- WHAT THE TASK REQUIRES
When a line below contains the string "size", show that line.
━━━━━ EXTRACTED INFORMATION ━━━━━
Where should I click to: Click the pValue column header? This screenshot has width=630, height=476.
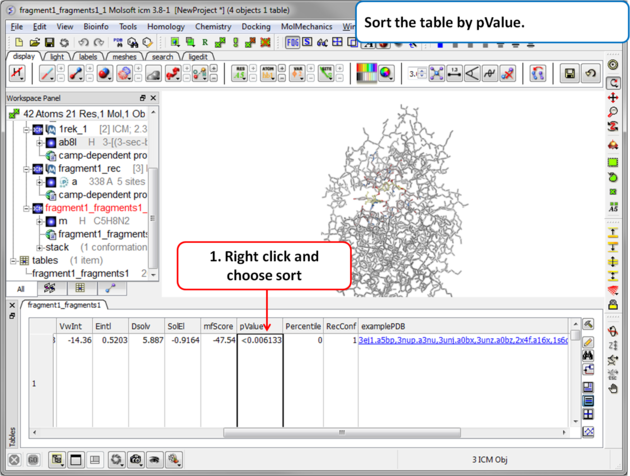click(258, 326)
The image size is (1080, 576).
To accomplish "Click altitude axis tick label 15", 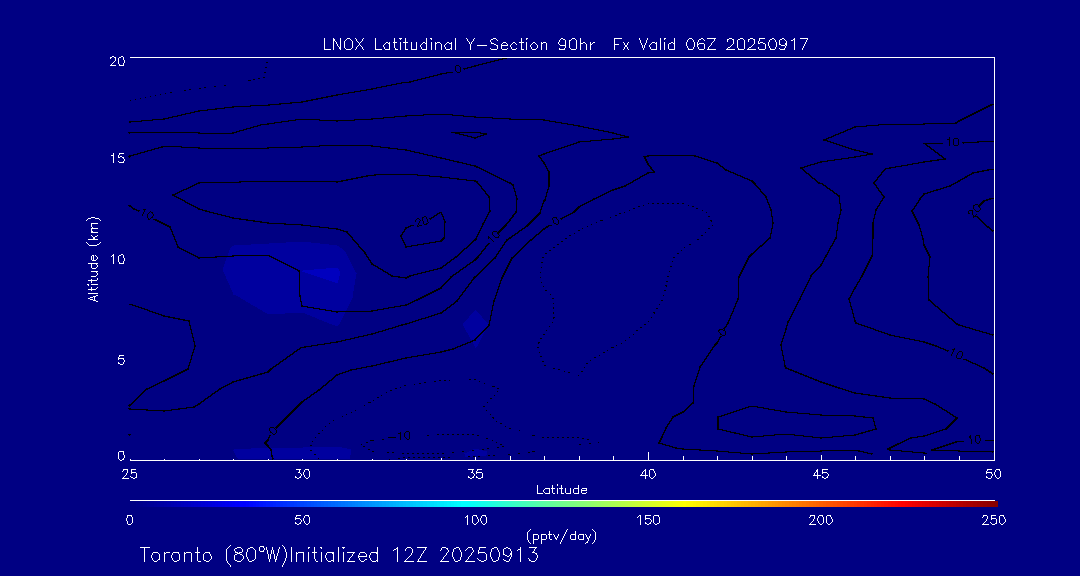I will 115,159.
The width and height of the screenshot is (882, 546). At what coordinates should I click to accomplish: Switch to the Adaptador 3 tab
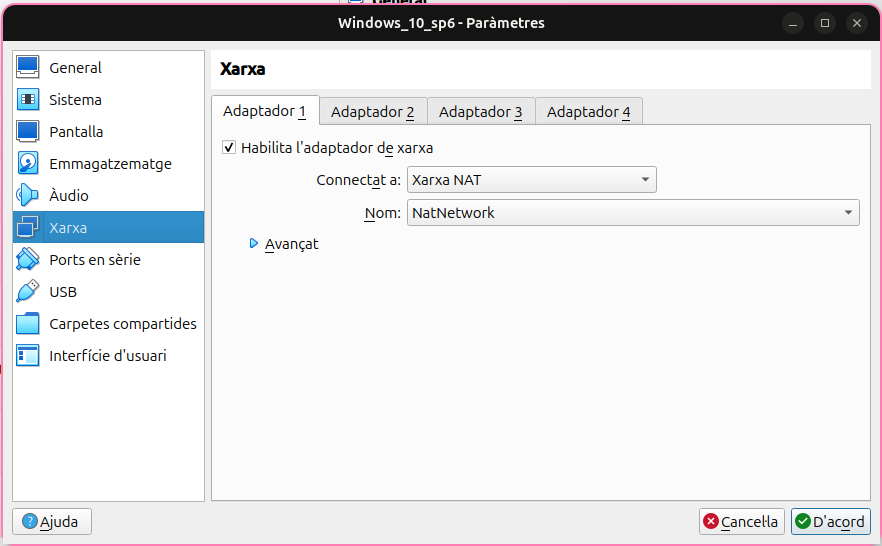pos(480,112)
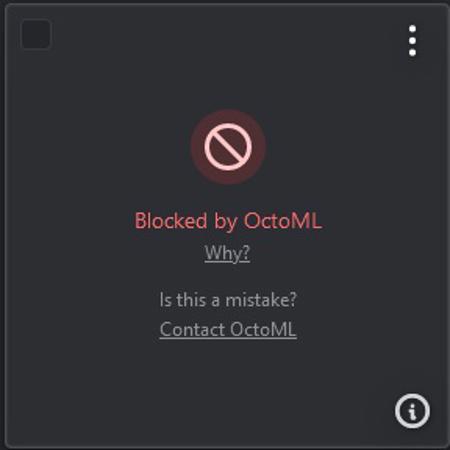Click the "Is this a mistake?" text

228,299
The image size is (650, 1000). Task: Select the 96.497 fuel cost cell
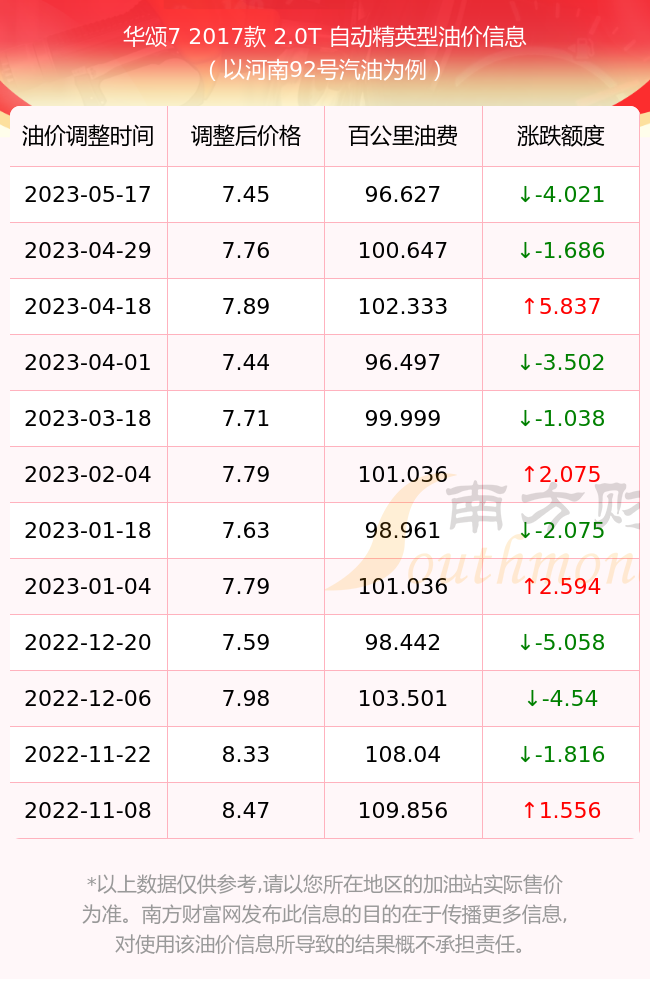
━━━━━
- WRITTEN ANSWER
The image size is (1080, 576).
The image size is (650, 1000). Task: Select the 96.497 fuel cost cell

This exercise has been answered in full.